We left Weatherford OK this morning before the sun had risen over the eastern horizon. Within 20 minutes or so our car was casting a very long shadow on the pavement precisely in the direction we were travelling. While that felt a little strange -- to be following that shadow so exactly, I was surprised by how sad I felt when I-40 changed direction and our shadow moved to run along beside the road, casting a moving shadow over the fields on our right, our two-wheeled silhouette flashing along, popping up occasionally at fences and narrow strips of trees growing in low spots, then going back flat. It seemed to me as though we were touching those fields in some way, leaving a mark -- which, of course, we were not.
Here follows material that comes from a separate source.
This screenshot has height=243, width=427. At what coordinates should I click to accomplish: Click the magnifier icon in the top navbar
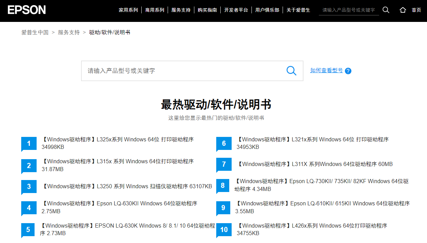386,10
Again today the terrain changed with great speed -- Oklahoma, across the plains of the Texas panhandle, well into New Mexico -- Grants, to be precise. There were times that I would have sworn we could see the curvature of the earth when we looked from horizon to horizon. Then, could come stretches with trees lining the road, other stretches with ridges on either side, those ridges being probably a hundred miles away. At one point we travelled in a straight line for 60 miles, each time we crested a rise seeing the road on the rises before and behind us.
Normally, when I'm not driving I tend to fall sleep. (But, then most of the long distances we drive are on I-95, and it's best to sleep through as much of that as possible.) Again today, though, I didn't sleep at all, watching instead, hoping that I'll remember, knowing, though, that everything my eyes were taking in would likely become a long blur before nightfall, if not before. Truth is, the land -- its mysteries and it surprises -- is stunning, beautiful, forbidding, welcoming, vast. Every passing mile opens up something new, reveals wonders.
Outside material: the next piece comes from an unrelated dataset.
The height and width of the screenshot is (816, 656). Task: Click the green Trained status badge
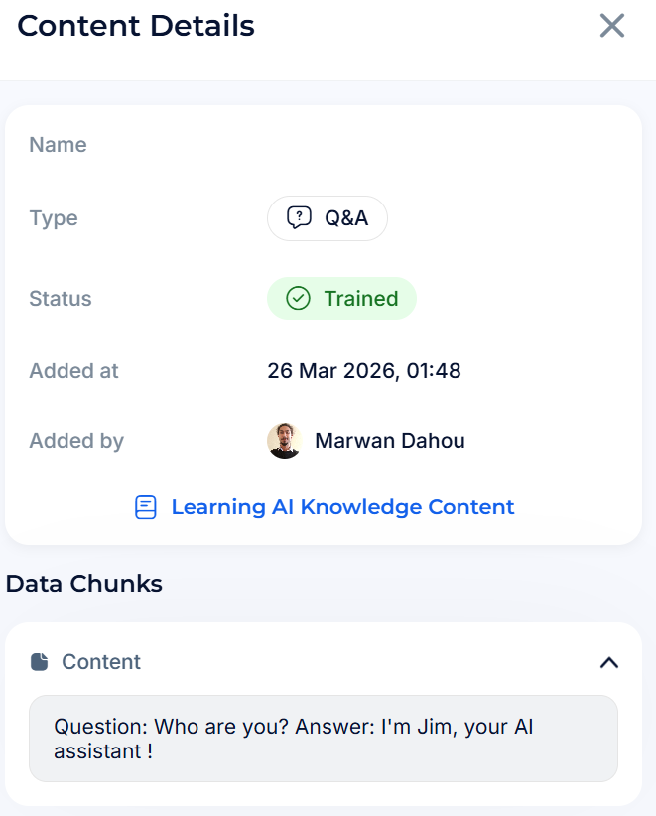(341, 299)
I realize it has secrets to share, the land. There are stories that could be told -- human and geographical and geological. As we travel along, I cannot help but wish I understood more about how the terrain has evolved over the eons, and wonder how people have survived in the barren, beautiful, lonely landscape. What were their struggles? Did the joys come anywhere near offsetting those struggles? Perhaps my noticing the 75-mile an hour shadow our car casts constitutes something of a nod of acknowledgement to the land and to those people, most of them nameless and forgotten.
Now, as I write about the day and about shadows, perhaps I am writing not so much about shadows, literal and figurative, as I am about how fleeting life is, how limited the actual marks are that we do leave.